Problem set.
(A) Answer these questions using the forum post about Poisson distributions:
(i) What distribution does Y_2 follow?
(ii) How are u and v defined?
(iii) What formula for f(v|u) does the poster say they know?
(B) List every random variable in the forum post about Poisson distributions that is either given a distribution or defined by an equation.

Document text.

Hi I am doing a mock exam and have encounted following question that I don't know how to answer.
Given two independent Poisson distributions
$ Y_1 \sim Po(\lambda)$ and $Y_2 \sim Po(c\lambda)$
Let $u=Y_1+Y_2$ and $v=Y_2$, what is the conditional distribution f(v|u)?
I get the joint density function
$f(Y_1,Y_2;\lambda) = \frac{1}{Y_1! Y_2!} e^{-\lambda(1+c)} c^{Y_2} \lambda^{Y_1+Y_2}$
and know $f(v|u)=\frac{f(u,v)}{f(u)}$
where
$f(u,v) = \frac{1}{(u-v)!v!} +\lambda^u c^v e^{-\lambda(1+c)}$
But what is $f(u)$?

Entries.
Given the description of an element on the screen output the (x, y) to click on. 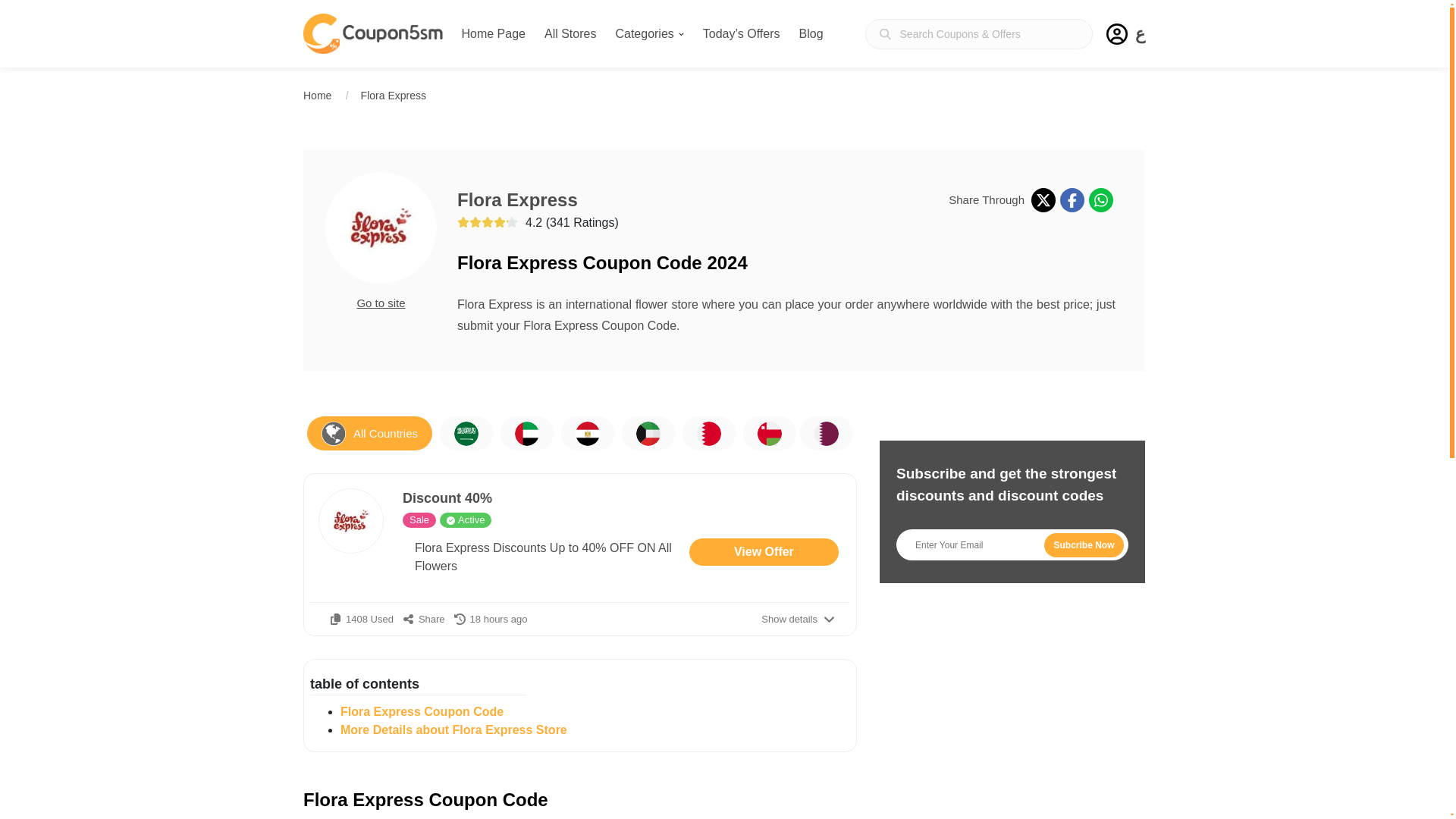
Categories (648, 33)
1408 Used (361, 619)
Categories (648, 33)
Home Page (493, 33)
Home Page (493, 33)
Home (316, 95)
Go to site (380, 303)
All Stores (569, 33)
Blog (811, 33)
All Stores (569, 33)
Given the description of an element on the screen output the (x, y) to click on. 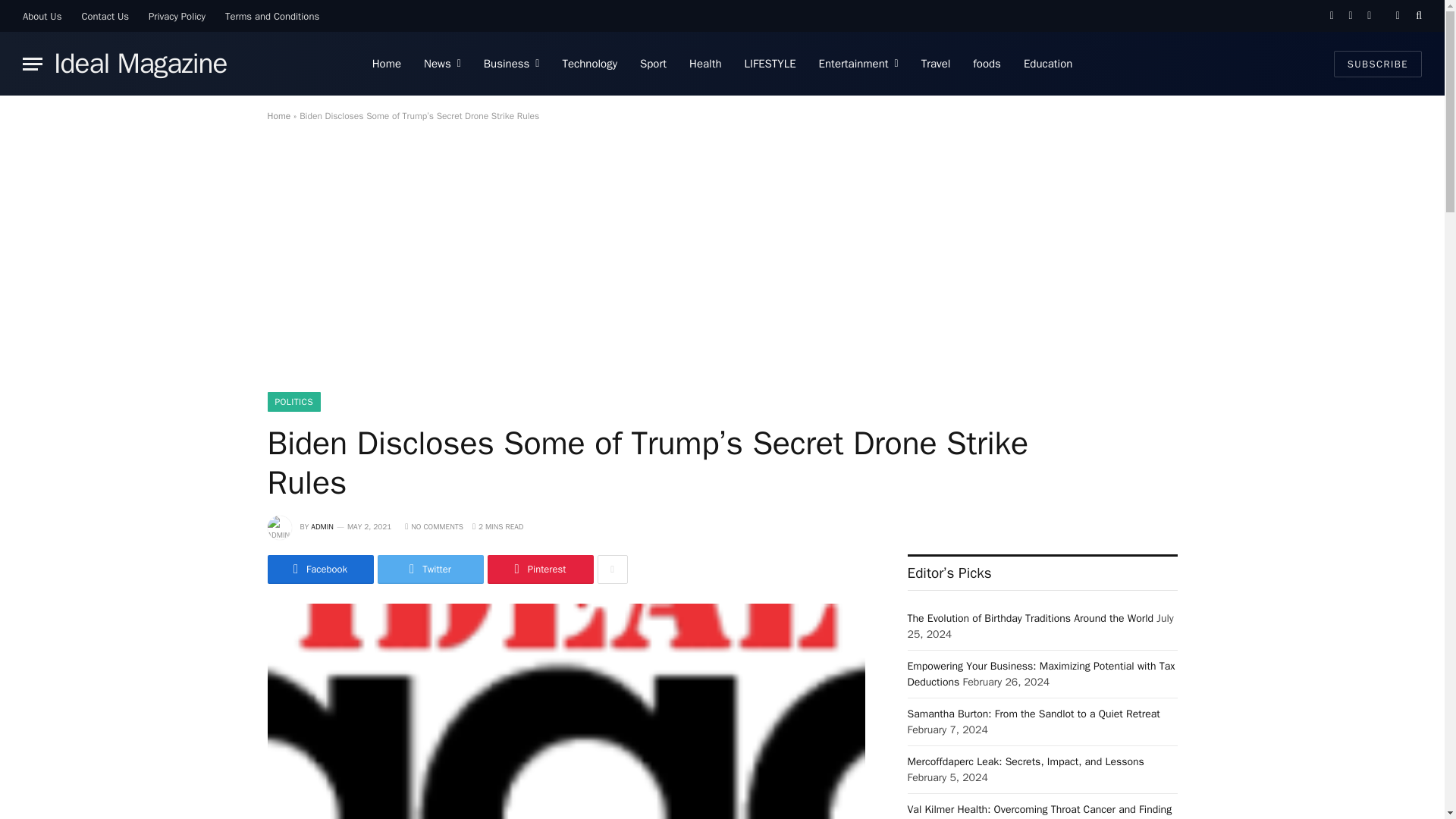
Privacy Policy (176, 15)
Terms and Conditions (272, 15)
News (441, 63)
Ideal Magazine (140, 63)
Switch to Dark Design - easier on eyes. (1397, 15)
About Us (42, 15)
Contact Us (104, 15)
Ideal Magazine (140, 63)
Given the description of an element on the screen output the (x, y) to click on. 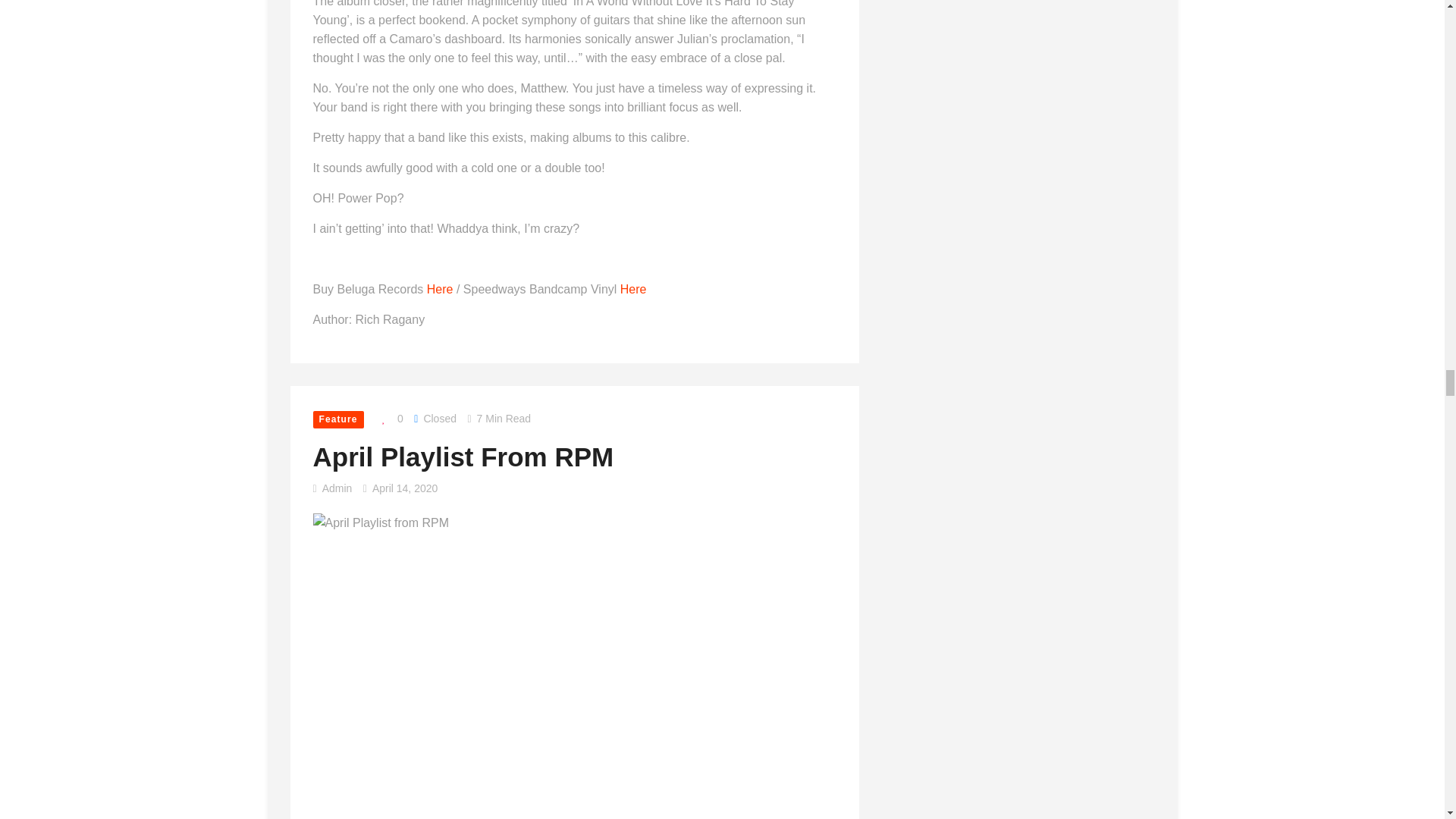
Spotify Embed: RPM Online April Playlist (426, 814)
Like this (388, 418)
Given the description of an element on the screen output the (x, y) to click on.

Worked solutions.
(A)
(i) A Poisson distribution with parameter cλ, written Po(cλ).
(ii) u = Y_1 + Y_2 and v = Y_2.
(iii) f(v|u) = f(u,v) / f(u).

(B) Y_1, Y_2, u, v